Problem to solve
Transcribe all of the records, leaving out any pictures.

Information provided
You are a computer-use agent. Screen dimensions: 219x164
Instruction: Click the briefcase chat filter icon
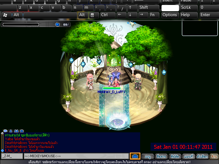point(22,131)
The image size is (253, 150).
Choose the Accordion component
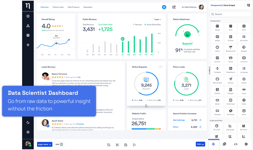point(244,37)
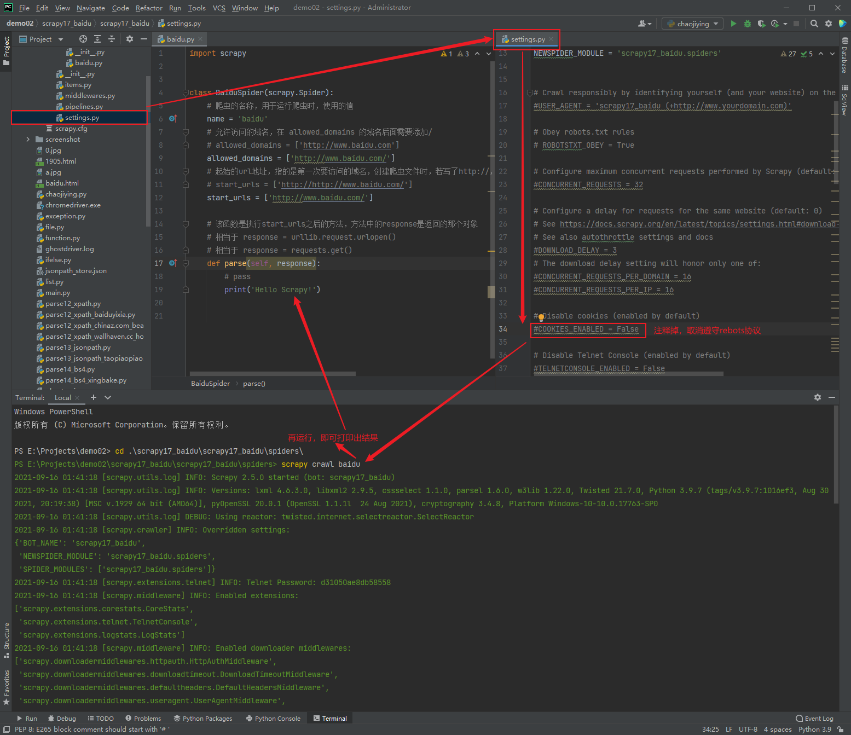Run chaojiying with Coverage
This screenshot has height=735, width=851.
[761, 24]
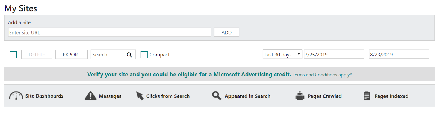Click the Messages warning triangle icon
The height and width of the screenshot is (114, 437).
pyautogui.click(x=90, y=96)
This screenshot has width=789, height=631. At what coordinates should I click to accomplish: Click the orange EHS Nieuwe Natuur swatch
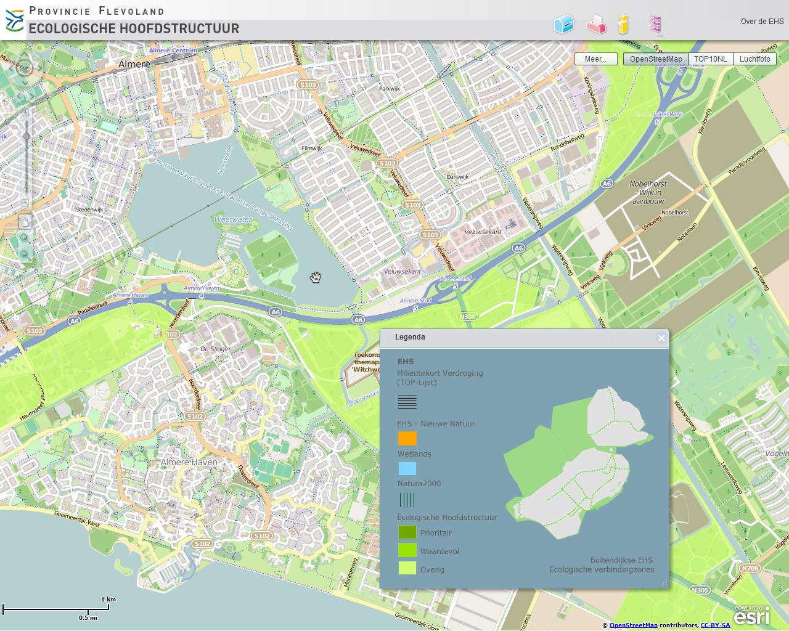pos(407,438)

Exercise answer
You are a computer-use agent. Screen dimensions: 219x164
Instruction: Click the briefcase chat filter icon
point(22,131)
The image size is (253, 150).
Choose the Accordion component
point(244,37)
Run chaojiying with Coverage
This screenshot has height=735, width=851.
[761, 24]
Click the Messages warning triangle icon
The height and width of the screenshot is (114, 437).
pyautogui.click(x=90, y=96)
This screenshot has width=789, height=631. At what coordinates should I click to accomplish: Click the orange EHS Nieuwe Natuur swatch
pos(407,438)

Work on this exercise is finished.